BGREWRITEAOF works by writing a fresh snapshot of the current shard state and then truncating the shard's AOF back to just its header before new writes continue.

encryption at rest

when the encryption feature is enabled, AOF records and snapshot entries can be stored in v3 encrypted form using AES-256-GCM.

encryption is done per record, not per file. that keeps incremental replay simple and avoids decrypting an entire file just to read one record.

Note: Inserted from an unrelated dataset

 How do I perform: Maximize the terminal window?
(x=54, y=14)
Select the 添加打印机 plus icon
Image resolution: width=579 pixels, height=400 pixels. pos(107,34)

clustering and replication

main code: crates/ember-cluster/src/, crates/ember-server/src/cluster.rs, crates/ember-server/src/replication.rs

the cluster layer sits above the local shard engine.

hash slots and routing

cluster routing follows the Redis Cluster model:

16,384 hash slots
CRC16 slot calculation
hash tags with {...} for colocating related keys
MOVED and ASK redirects during topology changes

slot ownership is tracked separately from local shard ownership. first a request has to land on the right node, then the node's local engine sends it to the right shard.

membership and topology changes

membership and failure detection use SWIM-style gossip. topology changes such as adding nodes, removing nodes, assigning slots, or promoting replicas go through Raft.

that split is deliberate:

gossip is fast and cheap for "who is alive?"
Raft is slower but gives a single agreed view for "who owns what?"

the data path does not go through Raft. normal reads and writes stay local to the node that owns the slot.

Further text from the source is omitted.